YOUR GOAL:
Return only those lines of the records below in which "axis" appears.

TASK MATERIAL:
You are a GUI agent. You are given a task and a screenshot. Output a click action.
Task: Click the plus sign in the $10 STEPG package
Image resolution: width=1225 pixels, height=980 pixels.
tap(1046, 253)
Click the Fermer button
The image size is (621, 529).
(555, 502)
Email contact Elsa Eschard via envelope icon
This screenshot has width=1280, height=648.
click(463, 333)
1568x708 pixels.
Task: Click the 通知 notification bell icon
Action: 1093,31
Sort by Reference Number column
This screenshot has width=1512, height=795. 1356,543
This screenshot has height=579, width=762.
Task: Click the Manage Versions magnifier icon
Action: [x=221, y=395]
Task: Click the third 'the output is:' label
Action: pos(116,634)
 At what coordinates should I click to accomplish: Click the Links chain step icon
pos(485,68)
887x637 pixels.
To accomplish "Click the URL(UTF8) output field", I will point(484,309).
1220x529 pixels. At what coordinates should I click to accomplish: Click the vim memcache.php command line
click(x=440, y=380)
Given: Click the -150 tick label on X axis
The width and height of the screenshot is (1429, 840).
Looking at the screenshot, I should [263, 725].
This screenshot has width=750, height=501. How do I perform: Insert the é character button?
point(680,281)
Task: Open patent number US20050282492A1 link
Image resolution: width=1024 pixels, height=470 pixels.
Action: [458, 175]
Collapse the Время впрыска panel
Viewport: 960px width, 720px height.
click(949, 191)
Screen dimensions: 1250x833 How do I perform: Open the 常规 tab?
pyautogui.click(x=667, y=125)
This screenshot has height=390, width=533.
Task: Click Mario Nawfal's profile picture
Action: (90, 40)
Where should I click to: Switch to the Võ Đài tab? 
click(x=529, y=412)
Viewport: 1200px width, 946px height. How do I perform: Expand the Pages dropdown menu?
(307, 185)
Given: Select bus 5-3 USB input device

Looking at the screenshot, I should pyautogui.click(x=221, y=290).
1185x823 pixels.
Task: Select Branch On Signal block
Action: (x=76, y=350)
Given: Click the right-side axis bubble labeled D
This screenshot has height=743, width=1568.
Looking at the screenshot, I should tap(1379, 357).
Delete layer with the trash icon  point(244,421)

YOUR SOLUTION:
Given: Click the -150 tick label on X axis
Given: Click the right-side axis bubble labeled D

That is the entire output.